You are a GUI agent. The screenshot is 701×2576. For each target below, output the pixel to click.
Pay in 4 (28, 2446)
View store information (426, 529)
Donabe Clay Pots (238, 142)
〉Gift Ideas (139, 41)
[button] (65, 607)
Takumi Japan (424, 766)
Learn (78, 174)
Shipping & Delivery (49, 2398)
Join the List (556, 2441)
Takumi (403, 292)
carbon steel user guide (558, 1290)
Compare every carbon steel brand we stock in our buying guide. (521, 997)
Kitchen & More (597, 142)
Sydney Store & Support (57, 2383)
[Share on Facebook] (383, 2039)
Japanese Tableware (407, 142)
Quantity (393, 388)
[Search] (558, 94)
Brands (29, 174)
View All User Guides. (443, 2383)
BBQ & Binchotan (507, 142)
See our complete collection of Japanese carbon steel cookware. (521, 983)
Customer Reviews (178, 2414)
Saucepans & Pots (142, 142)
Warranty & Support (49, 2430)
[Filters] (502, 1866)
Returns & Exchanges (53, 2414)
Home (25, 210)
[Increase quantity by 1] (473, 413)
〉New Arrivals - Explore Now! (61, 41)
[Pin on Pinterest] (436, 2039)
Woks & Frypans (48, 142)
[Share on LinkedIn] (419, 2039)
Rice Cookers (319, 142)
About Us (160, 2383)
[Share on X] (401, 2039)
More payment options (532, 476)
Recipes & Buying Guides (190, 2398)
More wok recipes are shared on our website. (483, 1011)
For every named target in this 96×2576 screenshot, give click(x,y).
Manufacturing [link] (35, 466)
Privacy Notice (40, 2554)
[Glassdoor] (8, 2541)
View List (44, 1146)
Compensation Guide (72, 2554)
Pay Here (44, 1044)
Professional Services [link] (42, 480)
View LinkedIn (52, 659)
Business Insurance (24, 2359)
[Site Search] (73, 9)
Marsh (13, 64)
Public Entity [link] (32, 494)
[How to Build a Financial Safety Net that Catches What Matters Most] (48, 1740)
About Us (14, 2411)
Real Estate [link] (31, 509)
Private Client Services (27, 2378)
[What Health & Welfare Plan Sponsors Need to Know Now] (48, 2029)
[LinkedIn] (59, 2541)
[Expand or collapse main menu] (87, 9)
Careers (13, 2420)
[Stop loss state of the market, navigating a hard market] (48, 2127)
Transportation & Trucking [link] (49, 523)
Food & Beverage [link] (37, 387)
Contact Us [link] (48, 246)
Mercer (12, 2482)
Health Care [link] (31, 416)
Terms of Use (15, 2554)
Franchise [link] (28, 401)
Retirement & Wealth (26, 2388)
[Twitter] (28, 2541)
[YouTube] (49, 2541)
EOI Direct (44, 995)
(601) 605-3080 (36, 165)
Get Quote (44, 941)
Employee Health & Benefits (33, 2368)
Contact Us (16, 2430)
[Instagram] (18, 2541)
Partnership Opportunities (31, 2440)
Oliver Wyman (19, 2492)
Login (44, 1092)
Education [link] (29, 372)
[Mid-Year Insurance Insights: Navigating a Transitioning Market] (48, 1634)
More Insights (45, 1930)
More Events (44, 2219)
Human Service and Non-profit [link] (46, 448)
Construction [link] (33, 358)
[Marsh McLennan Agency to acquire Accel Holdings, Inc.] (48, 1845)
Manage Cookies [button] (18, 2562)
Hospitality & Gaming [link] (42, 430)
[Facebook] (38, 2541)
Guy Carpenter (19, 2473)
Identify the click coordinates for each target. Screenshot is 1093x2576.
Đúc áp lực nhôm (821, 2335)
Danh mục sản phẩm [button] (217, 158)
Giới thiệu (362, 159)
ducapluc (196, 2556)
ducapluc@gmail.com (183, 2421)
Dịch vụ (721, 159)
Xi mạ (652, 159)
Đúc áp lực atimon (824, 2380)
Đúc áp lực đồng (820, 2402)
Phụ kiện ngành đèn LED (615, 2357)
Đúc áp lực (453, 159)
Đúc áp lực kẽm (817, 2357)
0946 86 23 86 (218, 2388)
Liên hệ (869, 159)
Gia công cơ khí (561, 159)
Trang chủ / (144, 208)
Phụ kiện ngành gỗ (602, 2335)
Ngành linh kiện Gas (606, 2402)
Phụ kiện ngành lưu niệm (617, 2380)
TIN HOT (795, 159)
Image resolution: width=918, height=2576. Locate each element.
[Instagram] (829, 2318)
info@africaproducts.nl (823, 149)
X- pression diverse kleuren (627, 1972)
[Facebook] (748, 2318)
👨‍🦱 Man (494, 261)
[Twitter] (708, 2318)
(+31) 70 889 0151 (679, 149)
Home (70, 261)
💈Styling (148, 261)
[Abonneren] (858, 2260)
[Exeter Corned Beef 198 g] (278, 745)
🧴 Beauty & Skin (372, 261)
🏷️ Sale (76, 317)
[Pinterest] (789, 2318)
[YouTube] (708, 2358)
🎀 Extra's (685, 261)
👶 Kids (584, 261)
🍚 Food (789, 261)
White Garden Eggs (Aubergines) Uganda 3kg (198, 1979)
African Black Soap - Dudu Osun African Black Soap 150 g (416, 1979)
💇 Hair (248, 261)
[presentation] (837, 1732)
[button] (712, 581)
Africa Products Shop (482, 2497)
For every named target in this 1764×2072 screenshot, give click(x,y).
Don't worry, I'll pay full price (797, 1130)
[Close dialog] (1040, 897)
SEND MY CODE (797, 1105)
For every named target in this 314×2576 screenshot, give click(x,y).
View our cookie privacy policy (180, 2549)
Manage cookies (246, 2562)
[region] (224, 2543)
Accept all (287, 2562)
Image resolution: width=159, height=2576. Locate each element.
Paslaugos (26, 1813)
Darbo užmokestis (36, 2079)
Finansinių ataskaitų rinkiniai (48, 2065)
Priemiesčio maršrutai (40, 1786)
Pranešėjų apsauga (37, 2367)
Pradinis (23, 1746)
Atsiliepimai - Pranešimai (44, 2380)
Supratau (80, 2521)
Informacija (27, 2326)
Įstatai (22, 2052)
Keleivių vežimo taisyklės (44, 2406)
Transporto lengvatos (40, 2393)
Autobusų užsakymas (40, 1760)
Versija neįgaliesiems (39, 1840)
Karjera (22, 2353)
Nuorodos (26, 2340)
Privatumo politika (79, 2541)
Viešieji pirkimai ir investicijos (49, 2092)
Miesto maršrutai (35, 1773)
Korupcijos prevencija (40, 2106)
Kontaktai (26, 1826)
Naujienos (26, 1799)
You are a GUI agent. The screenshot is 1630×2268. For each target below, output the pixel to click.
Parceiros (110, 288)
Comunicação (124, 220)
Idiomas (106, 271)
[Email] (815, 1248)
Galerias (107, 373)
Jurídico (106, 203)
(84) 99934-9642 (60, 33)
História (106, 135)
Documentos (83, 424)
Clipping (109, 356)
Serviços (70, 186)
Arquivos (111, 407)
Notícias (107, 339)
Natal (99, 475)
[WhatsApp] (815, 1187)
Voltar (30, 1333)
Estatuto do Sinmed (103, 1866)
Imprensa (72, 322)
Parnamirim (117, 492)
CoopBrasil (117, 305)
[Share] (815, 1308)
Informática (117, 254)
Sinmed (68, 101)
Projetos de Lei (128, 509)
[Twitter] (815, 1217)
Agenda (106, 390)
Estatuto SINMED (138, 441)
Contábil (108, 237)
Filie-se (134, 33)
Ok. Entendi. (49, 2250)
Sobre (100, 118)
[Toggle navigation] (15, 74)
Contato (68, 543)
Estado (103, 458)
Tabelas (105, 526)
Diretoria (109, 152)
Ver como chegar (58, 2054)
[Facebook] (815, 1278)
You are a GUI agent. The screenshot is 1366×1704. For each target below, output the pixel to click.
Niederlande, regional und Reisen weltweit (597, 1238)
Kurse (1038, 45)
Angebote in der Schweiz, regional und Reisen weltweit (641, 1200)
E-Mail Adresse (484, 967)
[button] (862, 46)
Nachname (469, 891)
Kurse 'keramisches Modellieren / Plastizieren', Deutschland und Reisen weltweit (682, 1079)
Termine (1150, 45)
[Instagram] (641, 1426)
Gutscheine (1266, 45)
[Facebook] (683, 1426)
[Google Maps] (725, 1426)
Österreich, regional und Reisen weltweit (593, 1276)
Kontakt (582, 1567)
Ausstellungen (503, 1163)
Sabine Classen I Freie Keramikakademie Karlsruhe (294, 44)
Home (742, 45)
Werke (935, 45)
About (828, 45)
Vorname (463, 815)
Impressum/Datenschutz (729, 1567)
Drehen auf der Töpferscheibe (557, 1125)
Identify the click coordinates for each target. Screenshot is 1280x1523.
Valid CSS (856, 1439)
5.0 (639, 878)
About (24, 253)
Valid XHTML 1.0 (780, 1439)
*-*-*
DIRECTIONS FOR THIS TASK
Every line that holds the word "resolution" should be copied from the listing.

RESULT
Image resolution: width=918, height=2576. Locate each element.
Image resolution: width=159, height=2576. Locate each element.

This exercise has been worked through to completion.